Depuis la fin des années 1970, la SNCI, établissement bancaire de droit public, constitue un des instruments principaux de la politique de développement et de diversification économiques du Grand-Duché. De votre point de vue, quels ont été les moments clés de son activité de financement des entreprises luxembourgeoises ? Comment ses instruments d’intervention ont-ils évolué au fil du temps ?

En effet, la SNCI a été créée par la loi du 2 août 1977, qui en a également défini les missions, les instruments, les ressources et l’organisation. Ses activités démarrent le
3 janvier 1978, alors que le pays se prépare à une profonde restructuration de son économie, qui demandera un extraordinaire effort d’imagination et de solidarité. L’établissement a donc entamé tout juste son 42e exercice. Tout au long de son existence, la SNCI a poursuivi sa mission de développement des entreprises et de soutien à la diversification économique du Luxembourg, en s’adaptant continuellement aux exigences du temps et aux besoins des entreprises. En 41 ans, elle a financé des projets d’entreprises luxembourgeoises à hauteur de 3,7 milliards d’EUR, ce qui représente une intervention financière d’environ 90 millions d’EUR en moyenne annuelle.

Données fournies »
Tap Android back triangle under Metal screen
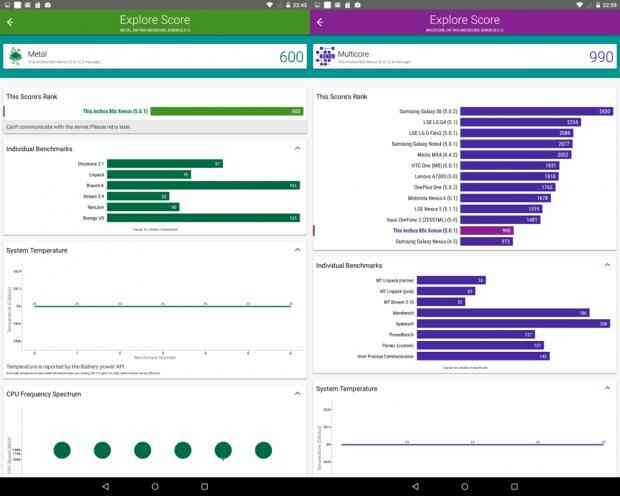 [x=106, y=487]
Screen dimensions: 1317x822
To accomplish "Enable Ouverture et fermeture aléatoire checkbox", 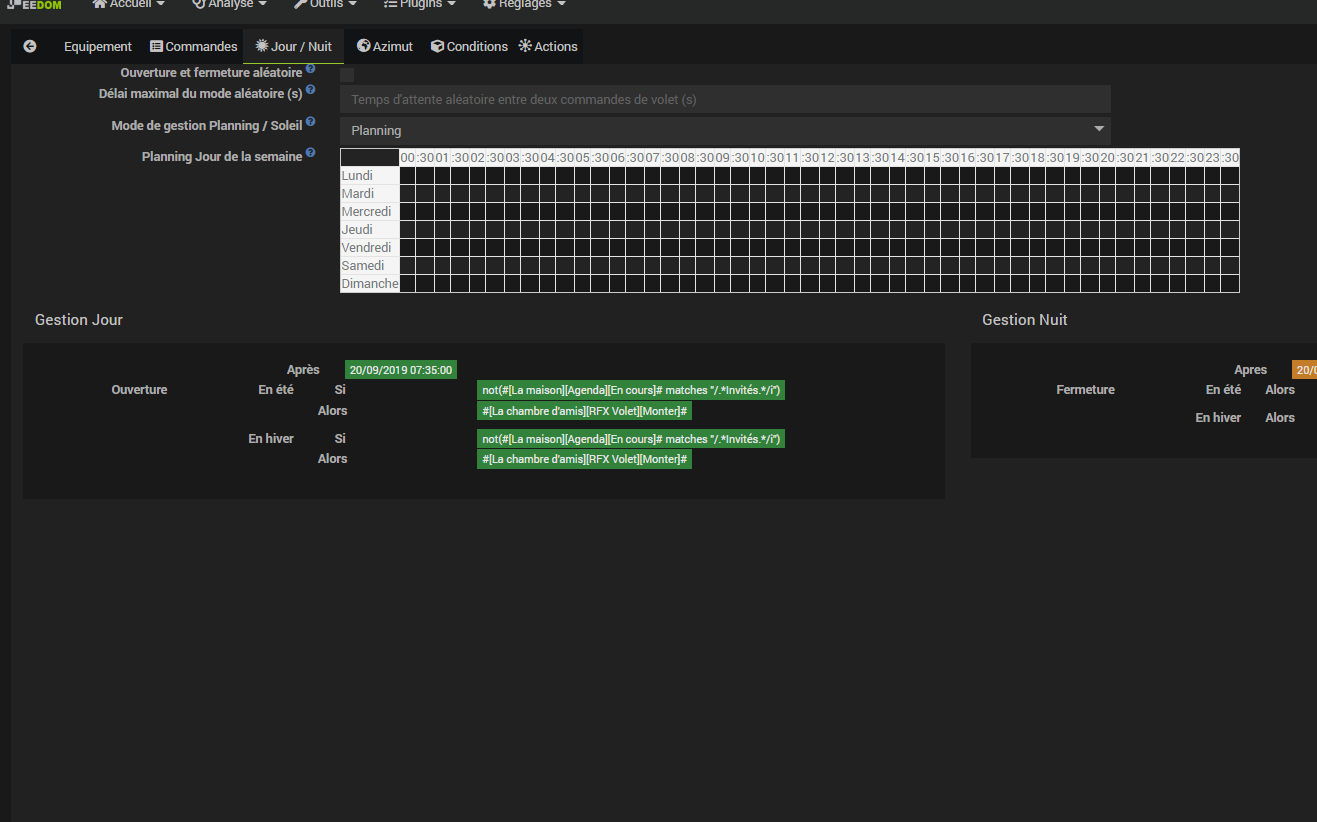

Exercice court »
Répondez brièvement à partir du texte sur la SNCI :
(a) Par quelle loi la SNCI a-t-elle été créée ?
(b) À quelle date ses activités ont-elles démarré ?
(c) À quel montant total la SNCI a-t-elle financé des projets d’entreprises luxembourgeoises en 41 ans ?

Résultat de l’exercice »
(a) Par la loi du 2 août 1977.
(b) Le 3 janvier 1978.
(c) 3,7 milliards d’EUR.